Segundo Mao: "Conforme a prática social continua, as coisas que fazem emergir as percepções sensoriais e as impressões do homem, no curso de sua prática são repetidas muitas vezes" - como nas observações clínicas de Charcot - "então uma mudança súbita ocorre no cérebro, no processo de cognição, e conceitos são formados [...] una as sobrancelhas e um estratagema virá a mente".

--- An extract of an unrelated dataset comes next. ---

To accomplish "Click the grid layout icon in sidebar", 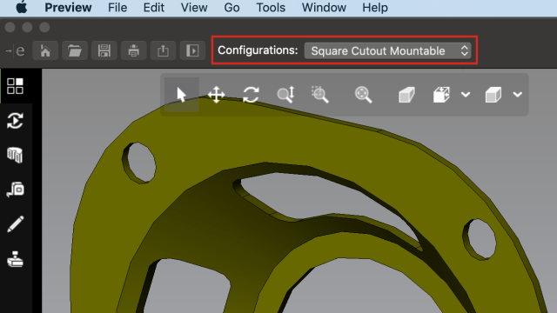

Mas que quer dizer este desparate? Seria Mao um idealista enrustido? Na verdade o que significam a "visão espiritual" de Charcot e o "estratagema" de Mao se referem à mesma noção da Intuição na dialética hegelo-marxista: uma decisão em ato que funda uma novidade e que Alain Badiou, filósofo maoísta francês, identifica como sendo o próprio cerne do pensamento ontológico: uma decisão que rouba o lugar do indecidível, do indecifrável pelo saber posto, o saber do stablishment. A esta decisão se dá o nome de axioma: uma sentença em ruptura com a lógica do mundo existente e que abre caminho para um processo-verdade que comprova retroativamente a validade da sentença a partir da fidelidade em ato (prática) a ela.

Tal como o poema que funda e funde um novo mundo de relações entre coisas, em oposição à lógica da prosa, eminentemente dianóica (= organização e encadeamento lógico de argumentos), o axioma (visão espiritual, estratagema, ou qualquer outro nome) funda e funde relações externas e caóticas entre as coisas que o saber "em prosa" ou dianóico tende a ignorar. Em se tratando de uma lacuna radical entre conhecimento perceptivo (prática) e conhecimento cognitivo (teórico) a única possibilidade de "avançar" nesta lacuna, é a fundação de um axioma, "por conta e risco" do sujeito que o permite organizar o caos do mundo objetivo.

Estamos tratando aqui de um argumento contrário à glosa dominante da filosofia da linguagem: esta decisão axiomática, que Badiou define como sendo o cerne do pensamento ontológico, precede a lógica. E não o contrário. Portanto, é a decisão sobre as leis da natureza (partindo, é claro da observação prática), que funda as leis da natureza. O que explica o paradoxo de Lenin em afirmar que somente o conhecimento teórico consegue compreender profunda, verdadeira e completamente o mundo objetivo.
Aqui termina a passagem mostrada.